Construction of the cellular senescence score for overall survival in HCC patients
In order to better reflect the characteristics of C1 and C2, we constructed a risk score model to differentiate HCC patients. First, we performed differential gene analysis for C1 and C2 with the screening criteria of pvalue < 0.05 and logFC > 1 or logFC < -1. A total of 8341 differential genes were obtained. Subsequently, we selected 68 genes that overlapped with the set of genes associated with cellular senescence(Figure 7G). We identified 36 prognosis-associated cellular senescence genes using Cox univariate regression analysis(Figure 7H); we then used LASSO Cox regression analysis and multifactorial Cox regression analysis to build prognostic models(Figure 8A- Figure 8C). Four prognostic genes (CENPA, CXCL8, EZH2, and G6PD) were identified in the training set used to build the prognostic model. The prognostic risk score was calculated using the following formula: risk score = (0.22281 × CENPA gene expression) + (0.10830 × CXCL8 gene expression) + (0.19533 × EZH2 gene expression) + (0.18866 × G6PD gene expression). Patients in the training set were divided into a high-risk group and a low-risk group based on the median risk score. Patients in the low-risk group had significantly higher postoperative survival rates than those in the high-risk group(Figure 8F). We evaluated the predictive efficacy of risk scores on the prognosis of HCC patients using ROC curves(Figure 8D- Figure 8E). We further analyzed the clinical factors with risk score and found that risk score and T-stage were independent risk factors affecting the prognosis of HCC patients(Figure 8G- Figure 8H).We used the validation set to determine the model's robustness and prognostic value. On the basis of risk scores for four genes, the validation set's 240 patients were divided into a high-risk and a low-risk group. Kaplan-Meier survival curve analysis revealed that patients in the low-risk group survived significantly longer than those in the high-risk group (p<0.001) (Figure 9G- Figure 9H).

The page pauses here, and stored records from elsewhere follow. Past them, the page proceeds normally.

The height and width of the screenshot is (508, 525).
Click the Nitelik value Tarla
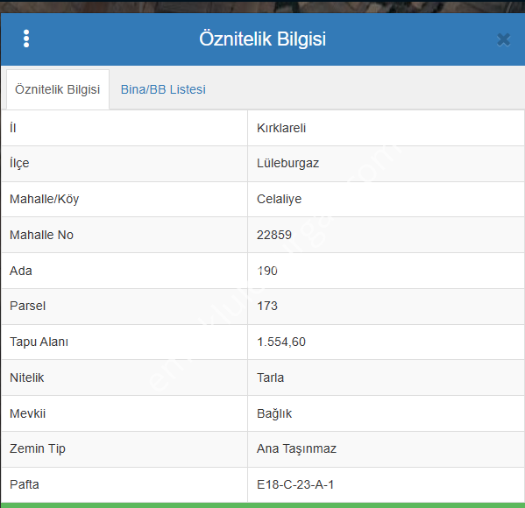pyautogui.click(x=270, y=377)
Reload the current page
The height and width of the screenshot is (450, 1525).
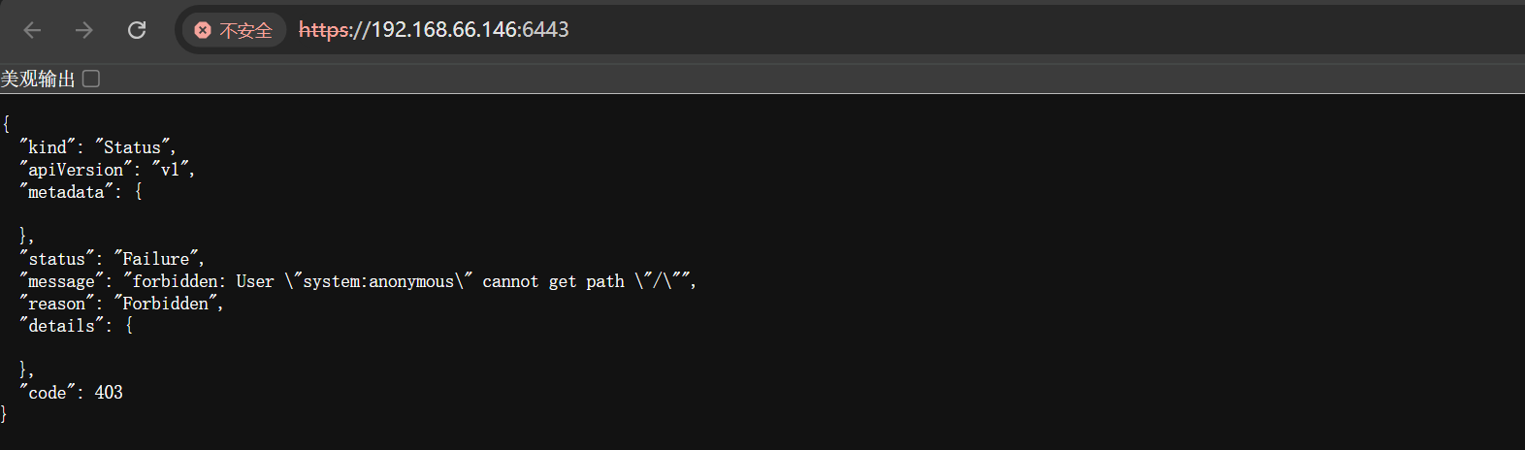[137, 30]
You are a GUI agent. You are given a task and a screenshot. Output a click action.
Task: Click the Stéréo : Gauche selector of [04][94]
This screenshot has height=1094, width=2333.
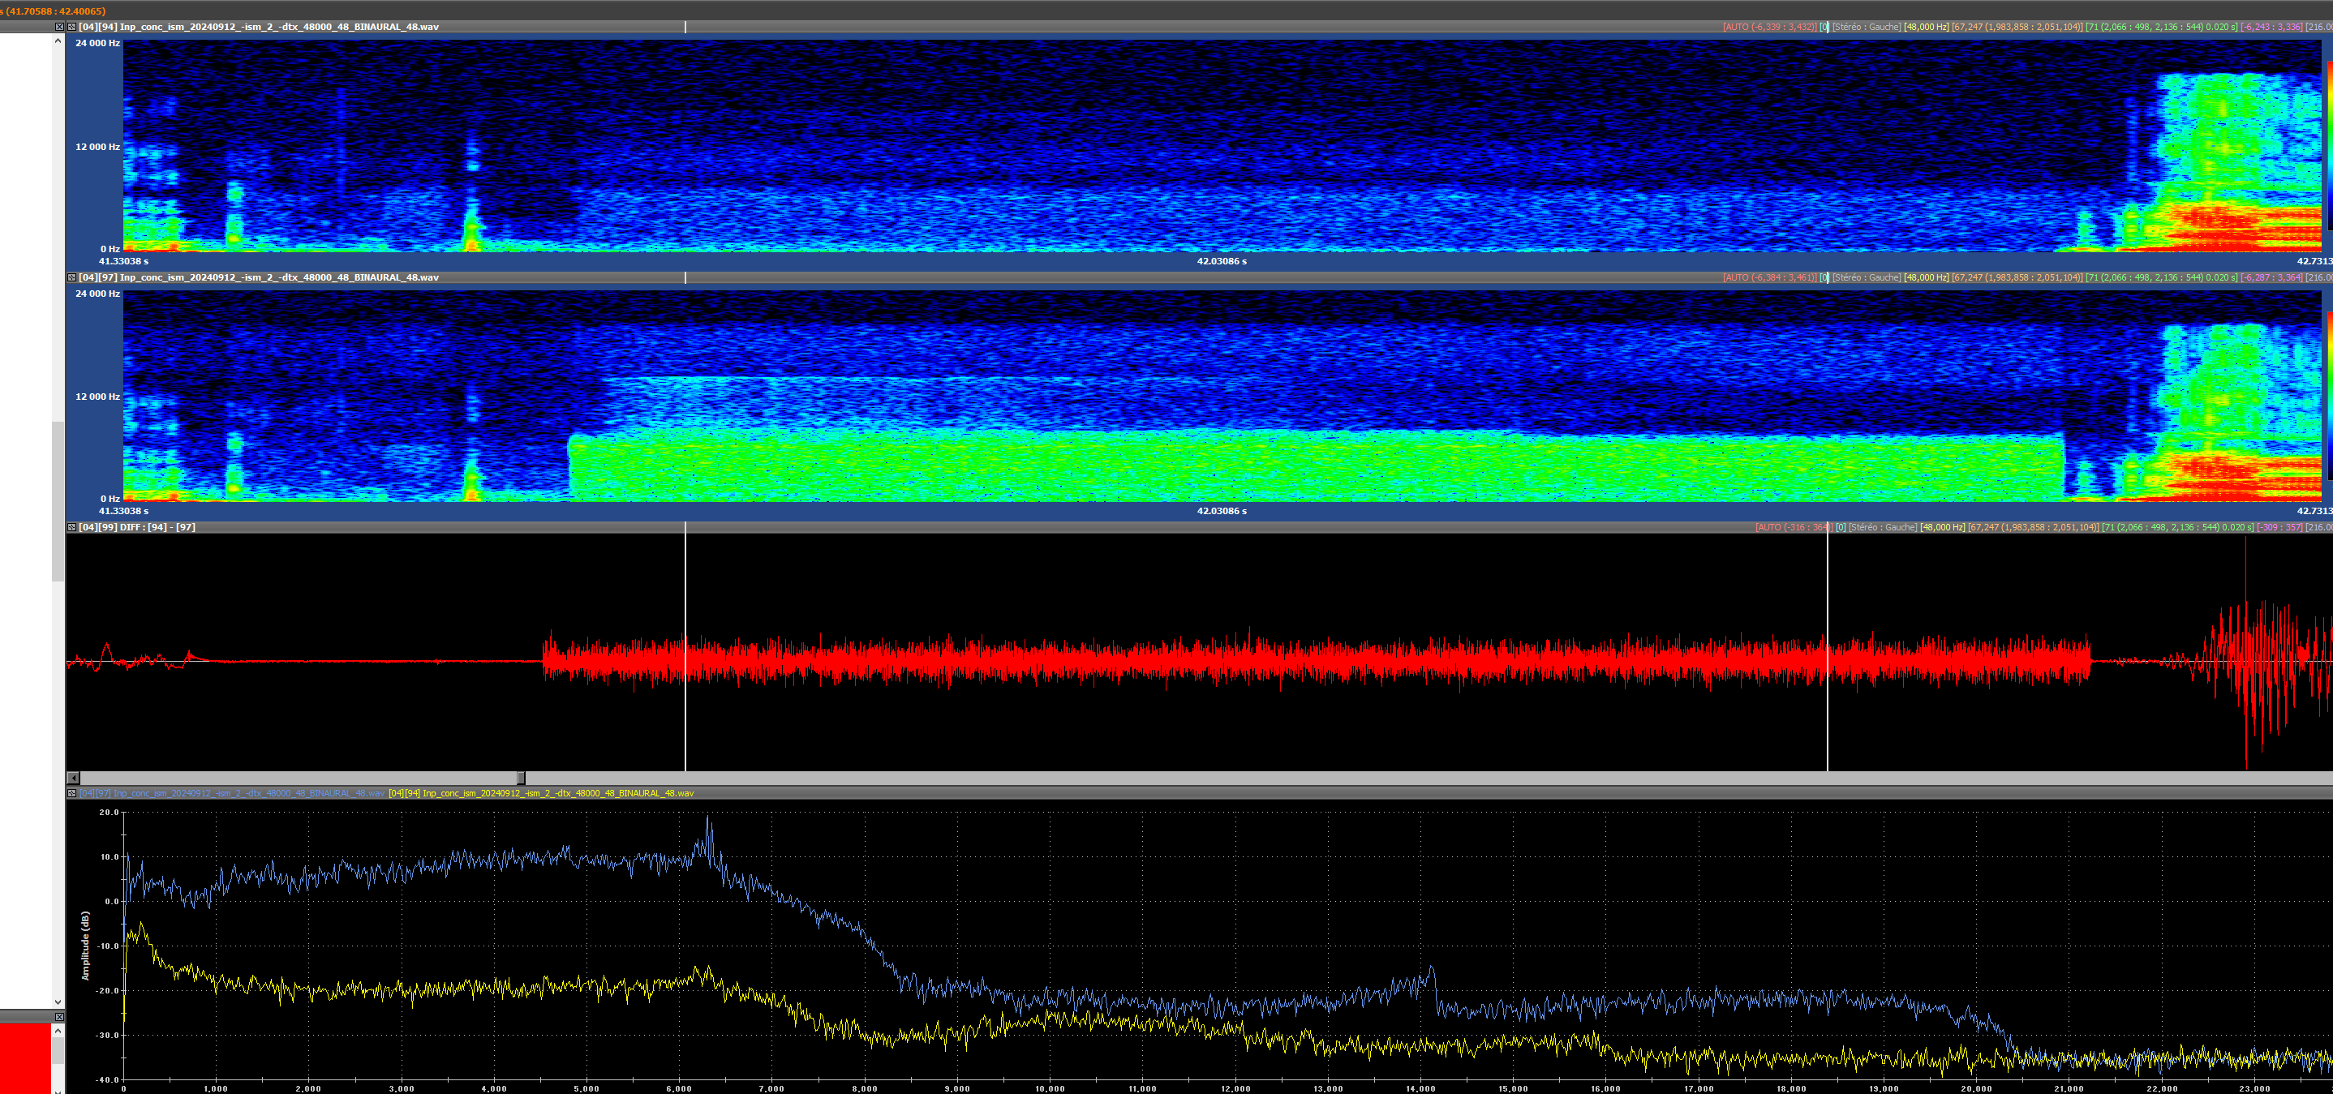coord(1867,27)
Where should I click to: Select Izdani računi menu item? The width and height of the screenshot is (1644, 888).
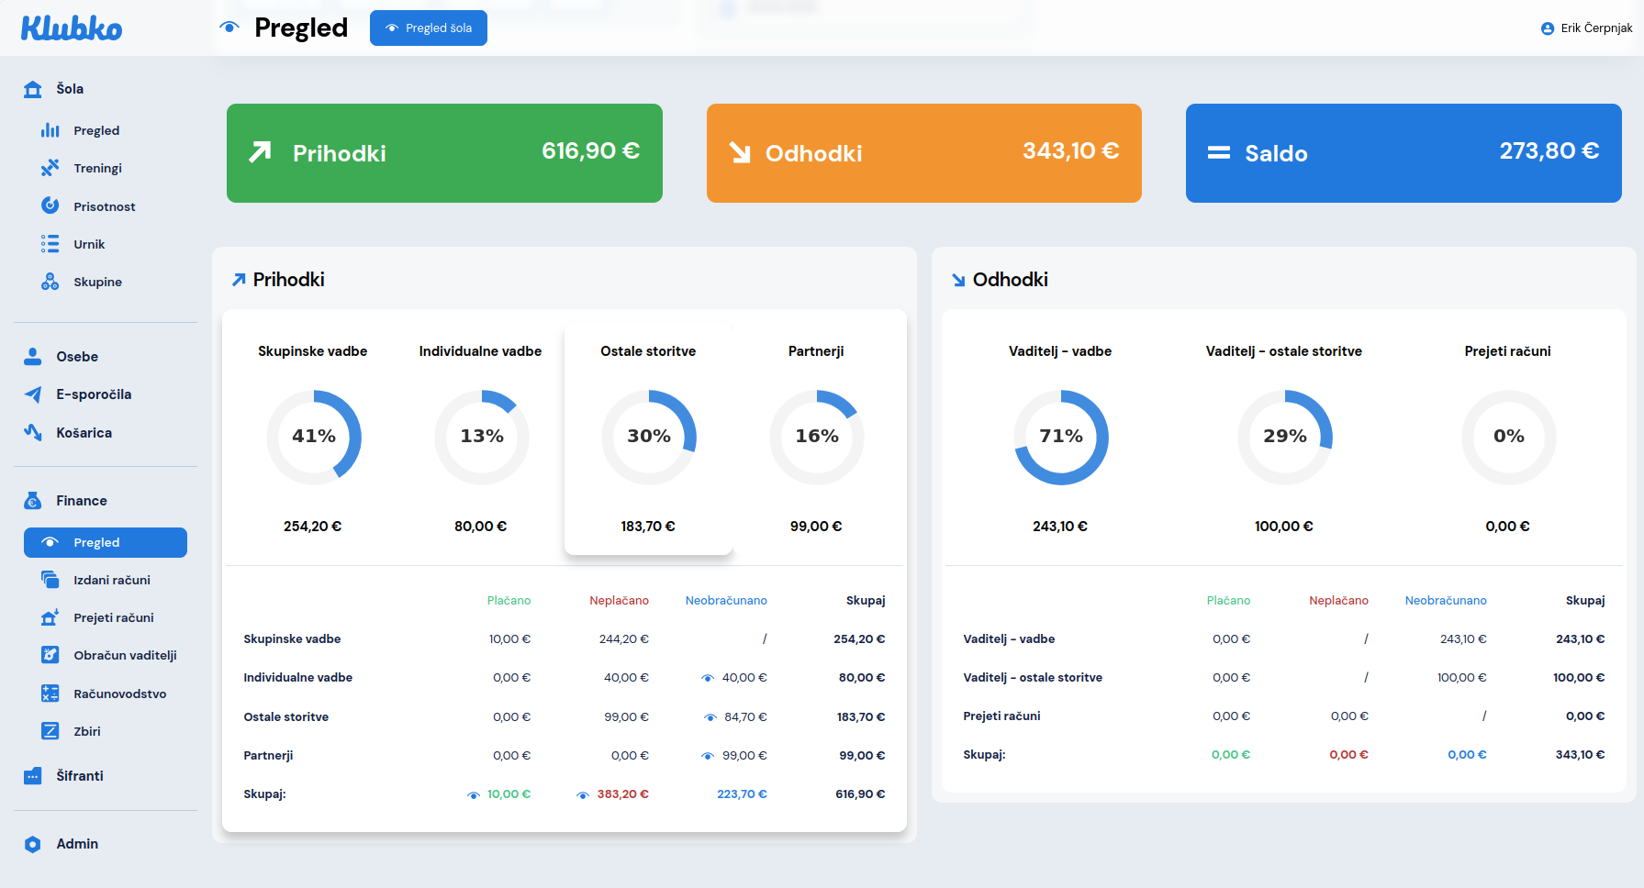(x=111, y=580)
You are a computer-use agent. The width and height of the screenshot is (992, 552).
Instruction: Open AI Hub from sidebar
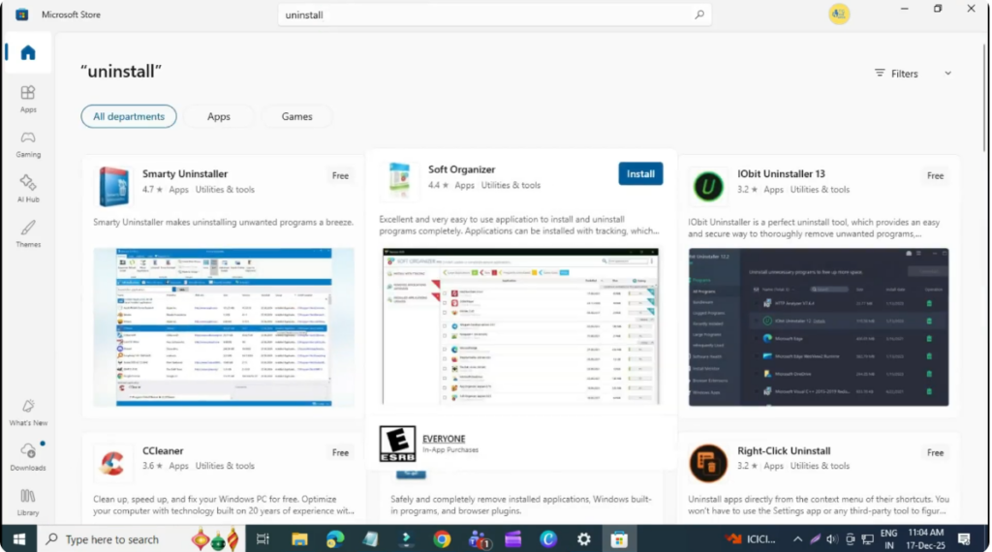click(x=28, y=189)
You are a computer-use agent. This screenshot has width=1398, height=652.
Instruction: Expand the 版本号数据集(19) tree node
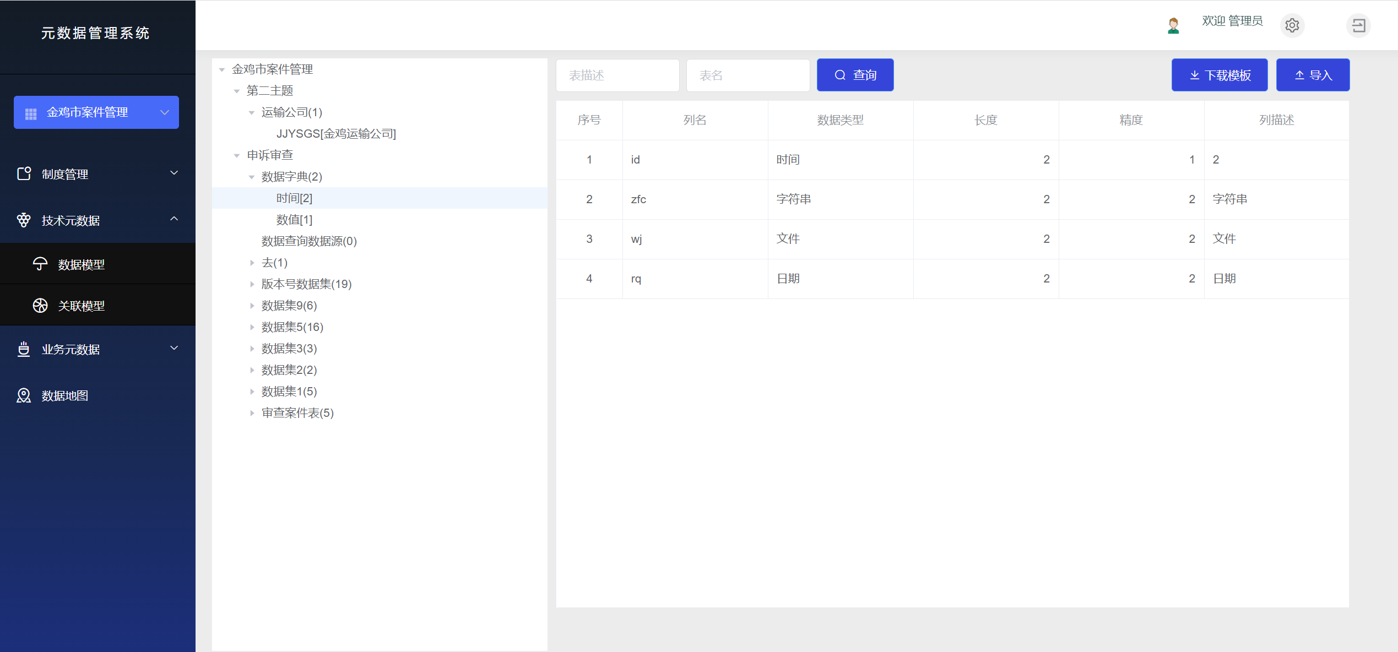tap(252, 284)
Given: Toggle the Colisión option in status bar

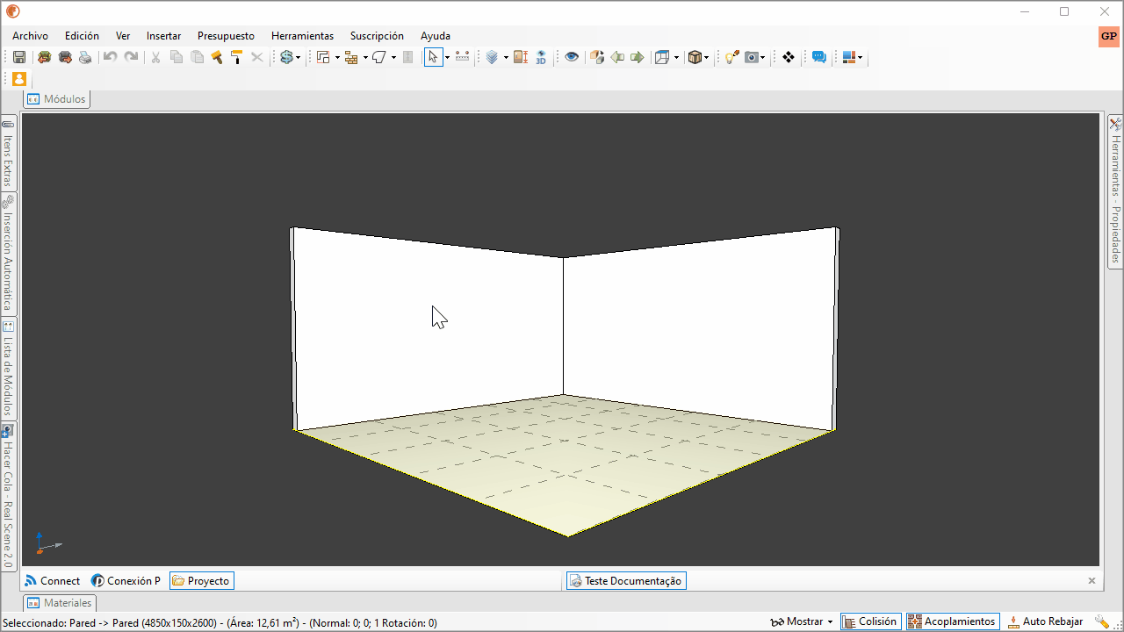Looking at the screenshot, I should coord(870,621).
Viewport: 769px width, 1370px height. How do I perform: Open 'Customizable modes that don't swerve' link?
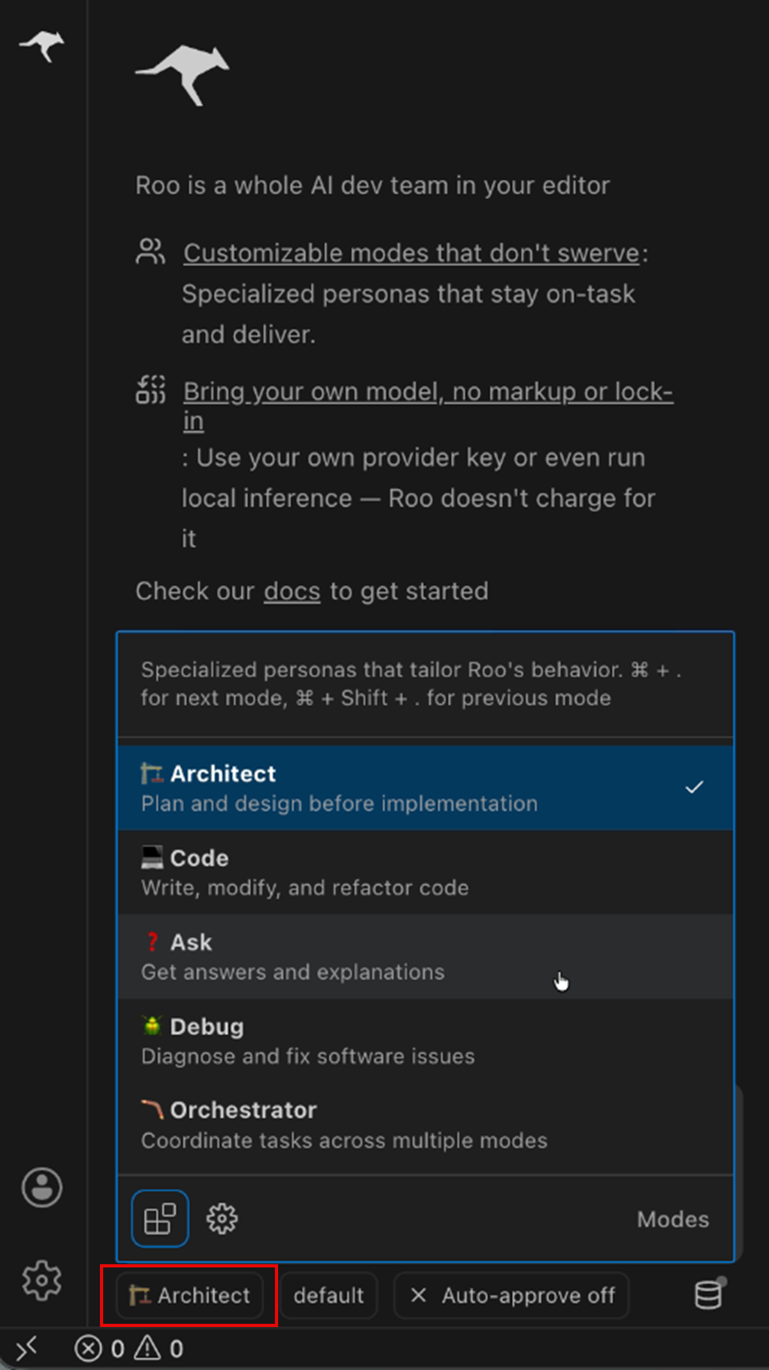411,253
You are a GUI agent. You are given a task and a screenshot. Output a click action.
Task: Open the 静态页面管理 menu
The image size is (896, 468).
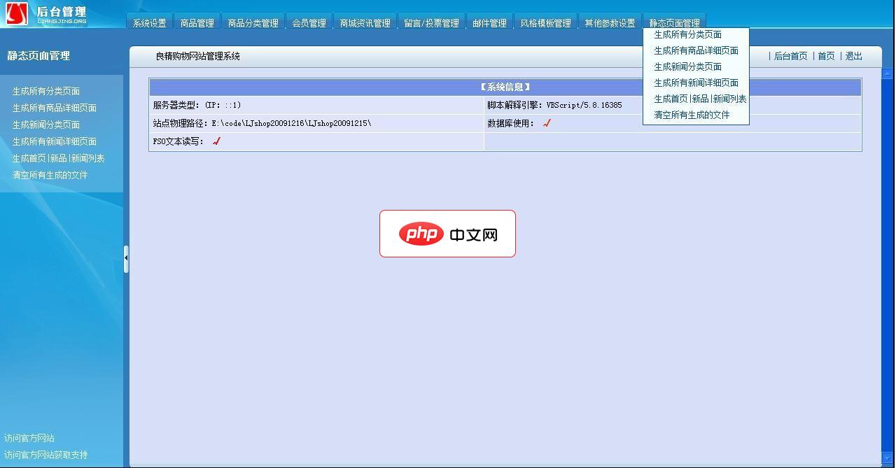click(x=676, y=22)
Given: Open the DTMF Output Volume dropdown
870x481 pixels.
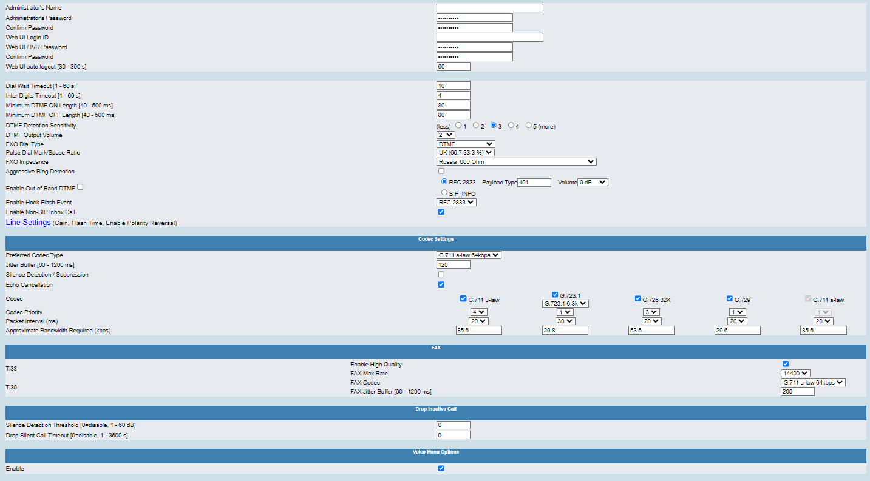Looking at the screenshot, I should pyautogui.click(x=446, y=135).
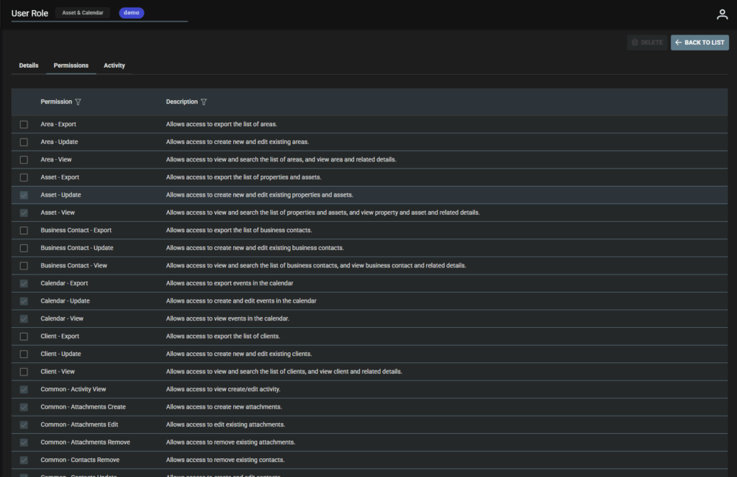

Meanwhile, we further explored the relationship between risk scores and different clusters, and we found that the high-risk score group was more responsive to the characteristics of C2; similarly, the low-risk score group responded to the characteristics of C1(Figure 9F). Therefore, we believe that the risk score of this model can well reflect the characteristics of cellular senescence in HCC.
Construction of integrated models to optimize risk stratification and survival prediction in HCC patients
To better predict the probability of survival in HCC patients, we created a predictive nomogram based on the integration of risk scores and other clinicopathological features(Figure9A). Age, gender, T-stage, N-stage, M-stage, and Grade stage were included. The calibration curves of the nomogram for 1, 3 and 5 year survival probabilities showed excellent agreement with the ideal performance(Figure 9B- Figure 9D). This indicates a high accuracy of our nomograms. In addition, the nomogram based on risk score showed the best ability to predict OS most strongly compared to other clinicopathological characteristics (age, gender, T stage, N stage, M stage and Grade classification) with a mean AUC higher than 0.6(Figure 9E).